The rule I have now is that if I do want to automate something, I must have done it a few times already, and then I evaluate whether the agent gets any better results through my automation. There’s no exact science to it, but I mostly measure that right now by letting it do the same task three times and looking at the variance manually as measured by: would I accept the result.

Keeping The Brain On

Forcing myself to evaluate the automation has another benefit: I’m less likely to just blindly assume it helps me.

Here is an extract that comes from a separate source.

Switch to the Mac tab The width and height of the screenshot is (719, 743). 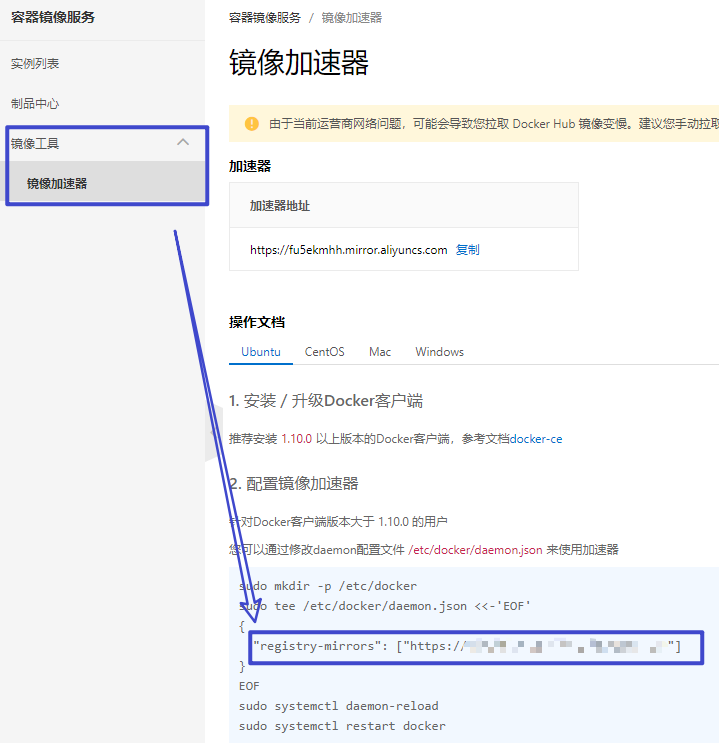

Because there is a big hidden risk with automation through LLMs: it encourages mental disengagement. When you stop thinking like an engineer, quality drops, time gets wasted and you don’t understand and learn. LLMs are already bad enough as they are, but whenever I lean in on automation I notice that it becomes even easier to disengage. I tend to overestimate the agent’s capabilities with time. There are real dragons there!

You can still review things as they land, but it becomes increasingly harder to do so later. While LLMs are reducing the cost of refactoring, the cost doesn’t drop to zero, and regressions are common.